Travelling north of Ewhurst the footpaths will take you through varied terrain, eventually leading upwards to Pitch Hill or Holmbury Hill, where the landscape changes dramatically as you come to the sandstone ridge which forms the Surrey Hills. I will write about these hills soon but for now I will make some observations on the countryside just beneath them.

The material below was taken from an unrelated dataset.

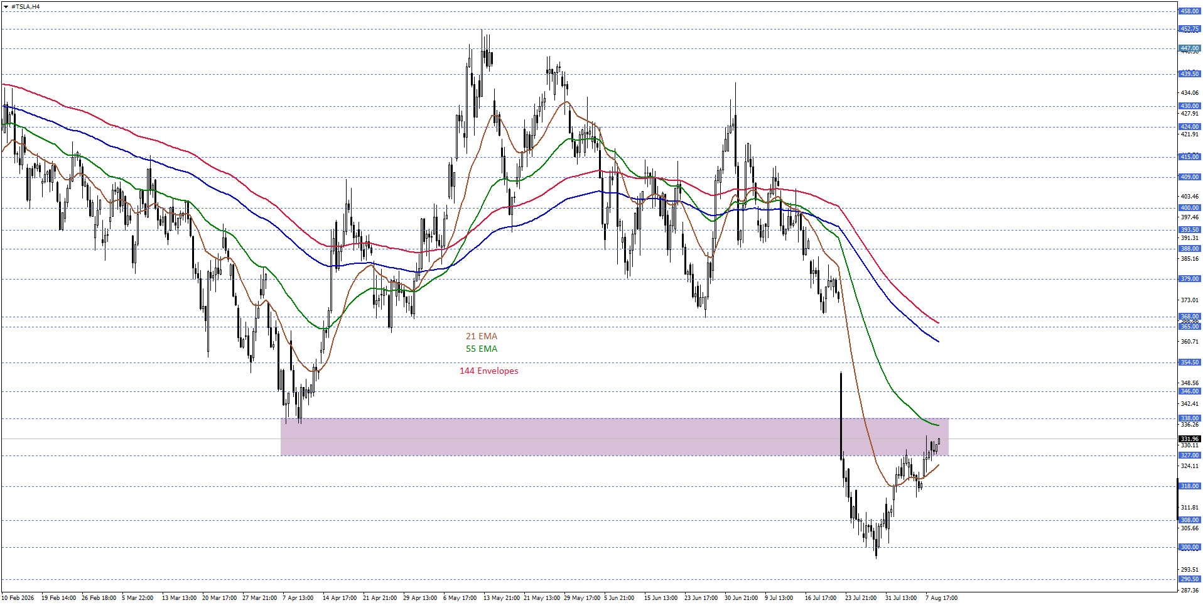Select the 55 EMA text label
Viewport: 1203px width, 605px height.
point(482,349)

Now it is past mid-May and the trees are all in leaf. On a sunny day the dappled light plays through the greenery, flickering with moments of shade. The freshness of the greens and the melody of the birdsong, Blackbirds, Thrushes, Robins and Blue Tits among others, fills the atmosphere with a vitality not to be found in any other season. Edmund Spenser’s great bridal poem ‘Epithalamium’ is not only a wedding celebration but also a hymn to the spring. The groom rouses his bride from her drowsy slumber to:
‘….hearken to the birds love-learned song,Edmund Spenser
The dewy leaves among.
For they of joy and pleasance to you sing,
That all the woods them answer, and ther eccho ring.’

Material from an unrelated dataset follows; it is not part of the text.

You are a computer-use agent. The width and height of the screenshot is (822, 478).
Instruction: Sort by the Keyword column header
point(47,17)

It is sad that weddings have had to be postponed this year and we can hope that young lovers will find some solace in the joys of the natural world that this poem celebrates. It was written in 1594 for Spenser’s own wedding to Elizabeth Boyle and is an invocation to ‘bring forth the fruitful progeny.’ Listening to the morning Blackbird singing the dawn in, it really does feel as if life is breathing all around us, a renewed world far away from the tribulations of the present crisis. Another poet, Thomas Traherne (1638-74), beautifully evokes this seasonal sense of innocence in these lines from ‘Dies Natalis’:
The green trees, when I saw them first,Thomas Traherne
transported and ravish’d me,
their sweetness and unusual beauty
made my heart to leap,
and almost mad with ecstasy,
they were such strange and wonderful things.
Traherne looks with the wonder of a child and finds his spiritual vision mirrored in nature. There is a very beautifully sensitive setting of this poem by Gerald Finzi, one of the finest English pastoral composers of the twentieth century.
On with the walk; we crossed from Bramblehurst Farm into the strip of copse between the lane and the first field. The ground is parched and large cracks are appearing in the clay; it reminds us how dry this spring has been. Along the path the undergrowth has grown rapidly, Greater Stitchwort are still flowering in the wayside, as is Cow Parsley, though these are going over now.The white, tiny blossoms of this plant drop very quickly, giving it the reputation of ‘breaking your mother’s heart’; bringing it into the house being deemed to lead to the death of a mother. In some parts of the country it is known as ‘mother-die’ but I prefer ‘gypsy curtains’ or, summoning up the image of a wild-eyed gypsy girl, ‘gypsy’s umbrella’. These names are deeply connected to the country ways of the past and give us clues as to how the world of fantasy was enmeshed into ordinary life. Their imagery reverberates with times gone by. My favourite Cow Parsley variation originates in Essex, Cambridgeshire and Norfolk, where it is known, inscrutably, as ‘cow mumble. The mind boggles!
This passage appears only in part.